Eğer hastalar cerrahi bir yaklaşım düşünmüyorlarsa, Dr. Türkyılmaz'ın bu bölge için en çok tercih ettiği uygulama Thermilift. "İnvaziv radyofrekans yöntemi diye geçen bu uygulamada, ince bir kanül yardımı ile girilerek, termal kamera kontrolünde cilt altı ve yağ dokusuna radyofrekans veriliyor. Termal kamera ile homojen dağılımın kontrolü sağlanarak belirli ısıya ulaşılırken, bu bölgede yağların parçalanması ile cilt ve cilt altı dokusunun sıkılaşması hedefleniyor. İşlem yaklaşık 30 dakika sürerken, uygulama sonrası oluşan ödem 2-3 gün sonra kayboluyor."

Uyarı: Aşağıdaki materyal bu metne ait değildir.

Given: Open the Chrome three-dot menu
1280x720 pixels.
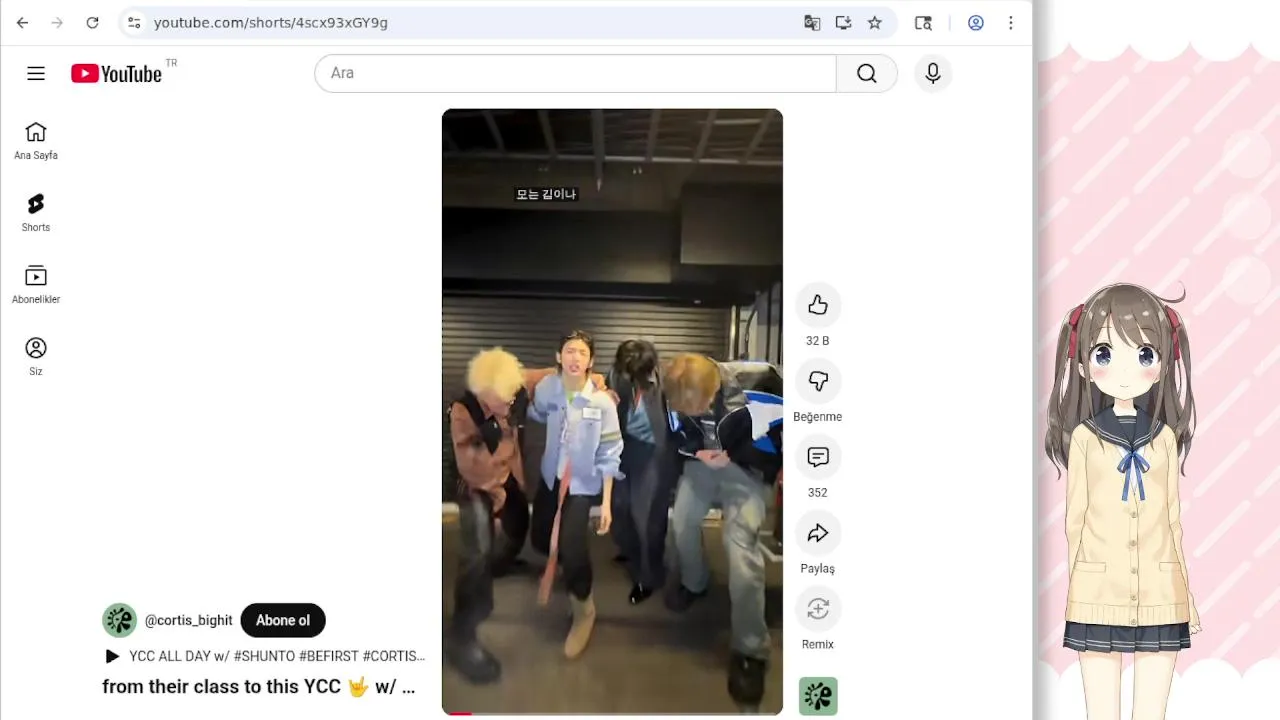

Peki, gün içinde çalışırken başın dik konumda değil de, aşağı doğru bakar şekilde olması boyun kaslarını zayıflatarak, ciltte sarkma oluşmasına sebep olur mu? Dr. Türkyılmaz, kendi vücudumuz üzerinde oluşturduğumuz çevresel ve davranışsal deformasyonların sarkma oluşumunda etkili olduğunu söylüyor. "Aynı şekilde, kişilerin alışkanlık olarak yatarken tercih ettikleri tarafın daha fazla kırıştığını, deformasyonların oluştuğunu gözlemleriz." Kimi uzmanlara göre boyun estetiğinde en iyi sonuç birkaç prosedürün kombinasyonu ile elde ediliyor. Her tedavi yönteminin ana kullanım amacı farklı olduğundan, kombinasyon tedavilerinde maksimal sonuç elde edilebiliyor. Dr. Türkyılmaz, "Boyun ve gıdı bölgesinde genellikle tek sorun ile karşılaşılmadığından kombinasyon tedavilerine de sıklıkla başvurulmakta" diyor. "Ultrason, invaziv radyofrekans yöntemleri ile cilt altı ve yağ tabakasında oluşan sarkmalar giderilmekte, iğneli radyofrekans ile ciltteki ince kırışıklıklar giderilip cildin sıkılaşması sağlanmakta, lazer ve peeling yöntemleri ile de ciltte oluşmuş lekelerin tedavisi sağlanmakta. Hatta bunlara ilaveten cildin kalitesini artırmak, elastikiyetini güçlendirmek ve ışıltısını sağlamak için fibroblast hücre tedavisi, kök hücre tedavisi veya vitamin ve somon DNA tedavileri de bizim sıklıkla başvurduğumuz yöntemlerden."